The Home Affairs Committee hearing (14:45) looks a little less interesting for the cancellation of an appearance from Commander Neil Basu of the Metropolitan Police, who was due to give follow-up evidence on their inquiry into private investigators.

I'm not clear why he has dropped out, but the committee did threaten to publish a list of companies using rogue private investigators from the Serious Organised Crime Agency if they didn't release it themselves.

The committee wanted the information made public by midday on Monday, and will decide how to respond if that deadline is not met. In the meantime they will still be hearing from legal experts about the proposed UK opt-out from some EU justice and home affairs powers.

The Transport Committee (09:50) sets sail for the National Maritime Museum, in Greenwich, for a session on Maritime strategy with Transport Minister Stephen Hammond and Sir Alan Massey, the chief executive of the Maritime and Coastguard Agency.

The Culture, Media and Sport Committee (10:30) returns to the subject of nuisance telephone calls with witnesses from the Information Commissioner's Office and Ofcom, followed by Culture Minister Ed Vaizey .

The Energy and Climate Change Committee (10:00) has a pre-appointment hearing with David Gray, the Government's preferred candidate for chair of the energy regulator, Ofgem. And there's that Liaison Committee hearing with the prime minister, at 16:00.

Wednesday

I like the look of the Justice Committee's hearing (09:30) on "Crime reduction policies: a co-ordinated approach?". Committee members were bowled over by the new approach to crime reduction being taken in Texas - with a focus on reducing the prison population and rehabilitating offenders; their enthusiasm suggests that they may well call for radical change in the way various law enforcement budgets are spent.

The witnesses are led by a former committee member Alun Michael, now the elected Police and Crime Commissioner for South Wales, plus Katy Bourne, Commissioner for Sussex and Sue Mountstevens, Commissioner for Avon and Somerset, plus people from the NHS and local government.

Elsewhere, the Education Committee (09:30) has a follow-up hearing on "Great Teachers," culminating in evidence from the Schools Minister, David Laws, and the Northern Ireland Committee (14:30) has a hearing on the banking structure in Northern Ireland - and the UK's involvement in banking bailouts of institutions operating across the border with Ireland.

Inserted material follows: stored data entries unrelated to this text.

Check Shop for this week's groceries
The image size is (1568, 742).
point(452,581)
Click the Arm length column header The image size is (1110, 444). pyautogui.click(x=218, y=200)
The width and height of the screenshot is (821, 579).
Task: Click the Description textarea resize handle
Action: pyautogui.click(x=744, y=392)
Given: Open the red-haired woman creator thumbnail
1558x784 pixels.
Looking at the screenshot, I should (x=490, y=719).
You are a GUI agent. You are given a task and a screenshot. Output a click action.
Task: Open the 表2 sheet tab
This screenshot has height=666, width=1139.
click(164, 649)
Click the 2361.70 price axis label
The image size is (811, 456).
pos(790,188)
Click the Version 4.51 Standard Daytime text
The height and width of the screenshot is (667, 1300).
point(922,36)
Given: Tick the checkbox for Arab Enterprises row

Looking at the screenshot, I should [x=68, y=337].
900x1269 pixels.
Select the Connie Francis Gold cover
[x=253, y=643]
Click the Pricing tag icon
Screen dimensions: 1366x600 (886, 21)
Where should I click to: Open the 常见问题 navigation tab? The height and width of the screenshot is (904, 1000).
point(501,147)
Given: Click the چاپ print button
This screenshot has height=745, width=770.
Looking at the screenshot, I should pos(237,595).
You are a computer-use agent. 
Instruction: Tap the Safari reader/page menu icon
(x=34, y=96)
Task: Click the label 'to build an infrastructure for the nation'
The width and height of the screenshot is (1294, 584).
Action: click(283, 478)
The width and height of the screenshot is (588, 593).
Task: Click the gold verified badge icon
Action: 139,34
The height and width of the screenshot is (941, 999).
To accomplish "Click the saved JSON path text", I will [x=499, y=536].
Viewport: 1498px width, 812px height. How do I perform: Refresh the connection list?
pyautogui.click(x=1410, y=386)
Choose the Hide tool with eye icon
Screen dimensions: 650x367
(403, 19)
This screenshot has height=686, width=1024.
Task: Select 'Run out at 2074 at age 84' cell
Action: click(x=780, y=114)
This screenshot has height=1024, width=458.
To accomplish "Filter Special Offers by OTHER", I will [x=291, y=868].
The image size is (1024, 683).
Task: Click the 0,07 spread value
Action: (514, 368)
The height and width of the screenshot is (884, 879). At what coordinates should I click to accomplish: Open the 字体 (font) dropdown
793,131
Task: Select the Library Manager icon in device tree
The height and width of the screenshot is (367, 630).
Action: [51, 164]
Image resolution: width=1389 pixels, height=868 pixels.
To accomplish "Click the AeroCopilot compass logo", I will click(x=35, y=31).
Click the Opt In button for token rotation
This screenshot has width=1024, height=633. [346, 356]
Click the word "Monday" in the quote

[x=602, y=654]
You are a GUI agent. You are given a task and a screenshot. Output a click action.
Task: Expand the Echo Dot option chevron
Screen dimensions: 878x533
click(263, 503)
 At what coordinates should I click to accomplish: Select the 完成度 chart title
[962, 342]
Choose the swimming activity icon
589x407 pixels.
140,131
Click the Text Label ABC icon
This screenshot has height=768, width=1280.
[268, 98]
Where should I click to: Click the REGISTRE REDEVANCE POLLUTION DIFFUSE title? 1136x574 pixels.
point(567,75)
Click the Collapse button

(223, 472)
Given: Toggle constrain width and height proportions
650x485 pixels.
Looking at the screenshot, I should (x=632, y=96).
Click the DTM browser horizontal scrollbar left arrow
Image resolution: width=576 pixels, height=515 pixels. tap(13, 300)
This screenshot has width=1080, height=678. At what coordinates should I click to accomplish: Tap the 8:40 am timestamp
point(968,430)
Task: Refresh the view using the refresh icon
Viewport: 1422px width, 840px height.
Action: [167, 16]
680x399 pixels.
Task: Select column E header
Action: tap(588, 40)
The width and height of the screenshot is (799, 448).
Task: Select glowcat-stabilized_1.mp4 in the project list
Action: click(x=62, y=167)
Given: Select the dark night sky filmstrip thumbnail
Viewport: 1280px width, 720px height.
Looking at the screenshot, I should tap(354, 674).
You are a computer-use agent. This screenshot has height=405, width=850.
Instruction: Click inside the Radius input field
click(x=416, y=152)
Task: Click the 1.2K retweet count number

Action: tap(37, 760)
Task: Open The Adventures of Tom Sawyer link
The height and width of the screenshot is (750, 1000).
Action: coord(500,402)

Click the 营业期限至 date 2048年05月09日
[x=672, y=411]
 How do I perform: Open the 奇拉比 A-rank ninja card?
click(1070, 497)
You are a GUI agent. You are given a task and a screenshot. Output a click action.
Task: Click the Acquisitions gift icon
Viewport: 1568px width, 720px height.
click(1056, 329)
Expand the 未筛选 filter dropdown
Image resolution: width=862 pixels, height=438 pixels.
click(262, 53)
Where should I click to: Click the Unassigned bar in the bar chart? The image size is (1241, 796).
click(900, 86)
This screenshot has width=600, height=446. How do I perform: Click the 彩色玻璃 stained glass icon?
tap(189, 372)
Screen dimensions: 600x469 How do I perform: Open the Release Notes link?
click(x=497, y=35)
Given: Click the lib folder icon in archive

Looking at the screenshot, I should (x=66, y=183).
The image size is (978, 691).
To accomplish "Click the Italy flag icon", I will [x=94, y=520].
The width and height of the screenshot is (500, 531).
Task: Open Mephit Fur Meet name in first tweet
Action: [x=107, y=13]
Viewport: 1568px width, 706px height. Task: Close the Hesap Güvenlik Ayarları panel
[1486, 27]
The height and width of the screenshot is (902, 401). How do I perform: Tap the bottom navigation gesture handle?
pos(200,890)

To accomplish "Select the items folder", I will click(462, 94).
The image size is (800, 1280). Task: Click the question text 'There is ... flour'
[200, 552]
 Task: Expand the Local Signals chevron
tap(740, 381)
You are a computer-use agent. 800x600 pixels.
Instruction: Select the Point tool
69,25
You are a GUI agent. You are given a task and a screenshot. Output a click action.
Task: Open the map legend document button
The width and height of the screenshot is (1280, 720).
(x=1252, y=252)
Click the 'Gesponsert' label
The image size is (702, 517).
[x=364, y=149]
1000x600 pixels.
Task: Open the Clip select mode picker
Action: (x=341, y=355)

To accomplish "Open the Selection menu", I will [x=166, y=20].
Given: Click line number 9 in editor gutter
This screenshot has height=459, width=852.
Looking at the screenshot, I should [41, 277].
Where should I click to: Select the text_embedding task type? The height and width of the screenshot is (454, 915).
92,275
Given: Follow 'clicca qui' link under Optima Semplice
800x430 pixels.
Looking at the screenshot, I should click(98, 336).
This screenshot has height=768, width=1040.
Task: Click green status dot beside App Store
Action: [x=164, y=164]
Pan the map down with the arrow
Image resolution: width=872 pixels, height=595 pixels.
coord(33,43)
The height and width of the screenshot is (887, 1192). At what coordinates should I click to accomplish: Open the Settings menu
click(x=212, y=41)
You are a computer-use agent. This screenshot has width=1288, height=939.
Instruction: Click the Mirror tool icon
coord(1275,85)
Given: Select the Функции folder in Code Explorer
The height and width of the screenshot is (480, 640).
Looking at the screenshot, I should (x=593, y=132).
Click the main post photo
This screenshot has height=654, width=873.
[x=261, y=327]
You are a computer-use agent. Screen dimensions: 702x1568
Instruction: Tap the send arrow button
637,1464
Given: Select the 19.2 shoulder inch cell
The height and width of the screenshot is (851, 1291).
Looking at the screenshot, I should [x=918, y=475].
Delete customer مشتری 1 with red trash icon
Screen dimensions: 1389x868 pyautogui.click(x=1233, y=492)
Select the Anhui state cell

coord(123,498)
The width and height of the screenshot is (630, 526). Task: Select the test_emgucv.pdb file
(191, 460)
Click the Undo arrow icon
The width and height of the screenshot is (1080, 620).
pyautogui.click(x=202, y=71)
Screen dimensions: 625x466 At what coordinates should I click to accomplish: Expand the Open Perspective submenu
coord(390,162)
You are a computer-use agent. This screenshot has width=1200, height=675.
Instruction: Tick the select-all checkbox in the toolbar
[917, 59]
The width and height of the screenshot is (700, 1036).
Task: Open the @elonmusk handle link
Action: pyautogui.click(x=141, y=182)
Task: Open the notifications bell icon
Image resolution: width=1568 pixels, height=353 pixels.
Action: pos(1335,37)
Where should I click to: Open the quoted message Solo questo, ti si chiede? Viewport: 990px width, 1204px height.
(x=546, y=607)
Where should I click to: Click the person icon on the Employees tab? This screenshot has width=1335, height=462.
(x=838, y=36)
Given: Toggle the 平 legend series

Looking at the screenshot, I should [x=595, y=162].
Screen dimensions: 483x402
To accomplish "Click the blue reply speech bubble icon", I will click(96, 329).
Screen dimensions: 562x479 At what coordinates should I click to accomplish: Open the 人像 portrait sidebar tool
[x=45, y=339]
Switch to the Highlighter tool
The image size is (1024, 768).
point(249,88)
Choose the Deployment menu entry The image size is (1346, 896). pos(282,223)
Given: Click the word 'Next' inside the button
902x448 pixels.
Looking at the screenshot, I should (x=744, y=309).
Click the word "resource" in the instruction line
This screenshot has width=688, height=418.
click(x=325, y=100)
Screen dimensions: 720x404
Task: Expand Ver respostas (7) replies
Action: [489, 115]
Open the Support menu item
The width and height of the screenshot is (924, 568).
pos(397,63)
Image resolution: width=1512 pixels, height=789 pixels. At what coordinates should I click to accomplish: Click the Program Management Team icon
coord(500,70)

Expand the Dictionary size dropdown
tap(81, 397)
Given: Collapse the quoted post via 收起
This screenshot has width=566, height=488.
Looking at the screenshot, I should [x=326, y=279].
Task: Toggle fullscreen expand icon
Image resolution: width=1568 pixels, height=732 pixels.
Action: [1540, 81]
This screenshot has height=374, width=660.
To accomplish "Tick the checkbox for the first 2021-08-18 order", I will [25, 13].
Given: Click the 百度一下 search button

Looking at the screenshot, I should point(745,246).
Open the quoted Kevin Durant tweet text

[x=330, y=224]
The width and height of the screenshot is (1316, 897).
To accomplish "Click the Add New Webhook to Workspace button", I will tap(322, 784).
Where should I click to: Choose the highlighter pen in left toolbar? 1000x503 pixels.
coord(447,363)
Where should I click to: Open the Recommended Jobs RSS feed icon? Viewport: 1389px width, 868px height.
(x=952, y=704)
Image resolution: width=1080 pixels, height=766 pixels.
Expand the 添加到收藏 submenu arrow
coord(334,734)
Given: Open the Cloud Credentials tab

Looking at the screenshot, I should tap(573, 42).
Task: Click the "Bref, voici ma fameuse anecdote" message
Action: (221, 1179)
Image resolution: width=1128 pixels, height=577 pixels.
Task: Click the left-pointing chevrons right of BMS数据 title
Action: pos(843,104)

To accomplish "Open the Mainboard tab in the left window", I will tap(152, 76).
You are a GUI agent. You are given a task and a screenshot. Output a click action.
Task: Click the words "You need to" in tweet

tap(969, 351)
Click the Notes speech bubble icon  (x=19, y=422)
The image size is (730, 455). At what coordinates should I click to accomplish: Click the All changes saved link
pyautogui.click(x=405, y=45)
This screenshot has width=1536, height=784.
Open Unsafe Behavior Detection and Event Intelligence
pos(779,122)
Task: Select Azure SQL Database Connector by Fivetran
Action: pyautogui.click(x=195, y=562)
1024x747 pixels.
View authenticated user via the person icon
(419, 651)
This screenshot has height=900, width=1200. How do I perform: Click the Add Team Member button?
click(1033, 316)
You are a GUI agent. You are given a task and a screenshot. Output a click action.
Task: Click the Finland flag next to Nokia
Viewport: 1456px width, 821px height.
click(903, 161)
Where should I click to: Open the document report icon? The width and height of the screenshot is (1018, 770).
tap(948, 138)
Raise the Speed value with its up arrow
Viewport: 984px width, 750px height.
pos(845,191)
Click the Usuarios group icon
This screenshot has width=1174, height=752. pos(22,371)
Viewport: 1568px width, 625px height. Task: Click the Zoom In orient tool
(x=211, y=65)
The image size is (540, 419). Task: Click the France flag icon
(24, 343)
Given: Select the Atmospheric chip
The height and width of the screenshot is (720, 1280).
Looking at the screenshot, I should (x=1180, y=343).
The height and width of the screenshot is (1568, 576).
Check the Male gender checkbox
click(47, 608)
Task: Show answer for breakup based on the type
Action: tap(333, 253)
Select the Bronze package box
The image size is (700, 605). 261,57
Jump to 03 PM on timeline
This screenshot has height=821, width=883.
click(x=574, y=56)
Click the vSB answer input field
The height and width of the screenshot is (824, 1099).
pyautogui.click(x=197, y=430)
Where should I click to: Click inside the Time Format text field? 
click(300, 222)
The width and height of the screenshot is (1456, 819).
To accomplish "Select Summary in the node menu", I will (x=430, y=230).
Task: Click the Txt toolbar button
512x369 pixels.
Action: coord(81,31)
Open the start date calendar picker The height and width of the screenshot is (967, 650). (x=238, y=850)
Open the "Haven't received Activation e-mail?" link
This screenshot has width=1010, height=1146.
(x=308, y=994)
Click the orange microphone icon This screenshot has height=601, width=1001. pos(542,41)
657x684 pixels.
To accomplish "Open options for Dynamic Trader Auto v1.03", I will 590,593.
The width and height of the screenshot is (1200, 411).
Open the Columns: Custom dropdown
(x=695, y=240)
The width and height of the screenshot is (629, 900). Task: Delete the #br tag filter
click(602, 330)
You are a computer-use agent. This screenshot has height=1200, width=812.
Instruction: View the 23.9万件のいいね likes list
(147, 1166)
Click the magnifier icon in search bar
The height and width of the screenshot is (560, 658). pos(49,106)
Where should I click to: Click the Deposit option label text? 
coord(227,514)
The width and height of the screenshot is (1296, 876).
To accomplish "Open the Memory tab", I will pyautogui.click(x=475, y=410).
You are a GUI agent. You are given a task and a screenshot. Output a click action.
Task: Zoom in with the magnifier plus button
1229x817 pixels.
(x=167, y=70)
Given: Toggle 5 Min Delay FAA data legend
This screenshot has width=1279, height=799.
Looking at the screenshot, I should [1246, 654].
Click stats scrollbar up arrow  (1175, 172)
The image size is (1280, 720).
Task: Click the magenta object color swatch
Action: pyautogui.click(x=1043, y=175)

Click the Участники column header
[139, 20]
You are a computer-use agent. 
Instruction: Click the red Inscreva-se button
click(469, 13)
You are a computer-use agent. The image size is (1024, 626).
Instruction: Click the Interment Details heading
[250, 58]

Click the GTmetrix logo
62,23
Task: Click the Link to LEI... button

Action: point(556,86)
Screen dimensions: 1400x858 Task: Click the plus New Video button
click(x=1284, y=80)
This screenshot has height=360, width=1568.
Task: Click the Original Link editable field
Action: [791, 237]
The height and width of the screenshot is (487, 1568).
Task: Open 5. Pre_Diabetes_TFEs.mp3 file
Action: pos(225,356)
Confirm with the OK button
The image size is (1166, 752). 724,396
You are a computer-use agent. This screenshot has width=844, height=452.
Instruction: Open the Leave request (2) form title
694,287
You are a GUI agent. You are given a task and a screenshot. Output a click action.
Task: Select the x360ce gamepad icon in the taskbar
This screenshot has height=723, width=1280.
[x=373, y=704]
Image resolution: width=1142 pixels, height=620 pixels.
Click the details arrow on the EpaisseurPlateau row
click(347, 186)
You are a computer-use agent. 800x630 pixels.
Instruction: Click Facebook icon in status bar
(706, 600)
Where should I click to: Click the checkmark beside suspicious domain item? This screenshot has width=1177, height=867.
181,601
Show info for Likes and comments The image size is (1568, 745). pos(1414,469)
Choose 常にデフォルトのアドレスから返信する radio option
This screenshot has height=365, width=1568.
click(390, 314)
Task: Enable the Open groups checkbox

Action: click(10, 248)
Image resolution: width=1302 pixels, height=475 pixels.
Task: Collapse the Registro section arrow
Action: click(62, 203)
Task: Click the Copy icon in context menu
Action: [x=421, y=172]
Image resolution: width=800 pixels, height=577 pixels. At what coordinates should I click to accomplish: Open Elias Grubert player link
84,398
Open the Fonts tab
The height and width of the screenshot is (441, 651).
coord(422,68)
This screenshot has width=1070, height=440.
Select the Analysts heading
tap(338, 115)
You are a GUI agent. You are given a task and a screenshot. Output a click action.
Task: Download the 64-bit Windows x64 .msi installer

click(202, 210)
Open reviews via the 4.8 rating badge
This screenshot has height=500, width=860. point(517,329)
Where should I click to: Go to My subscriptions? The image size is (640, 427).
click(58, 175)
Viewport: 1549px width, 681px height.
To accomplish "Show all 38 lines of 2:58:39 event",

And there are those Work and Pensions and Public Accounts hearings on the Universal Credit/Jobcentre Plus.

Thursday

The Treasury Committee (10:00) is back in business after being slightly becalmed while its chair and several leading members were enmeshed in the Parliamentary Banking Commission.

I gather they're planning a bit of a yomp in coming weeks with three hearings a week, quite often. This session is their regular look at the latest quarterly inflation report - with new Bank of England Governor Mark Carney and a supporting cast of his officials.

Meanwhile the Environmental Audit (10:00) will be sitting in the premises of the newly-created Green Investment Bank, in Edinburgh, for a hearing on Green Finance with its top officials.

The Business, Innovation and Skills Committee are off to The Guildhall, Gloucester (10:15) to talk to the local retailers as part of their inquiry into the state of the UK retail sector.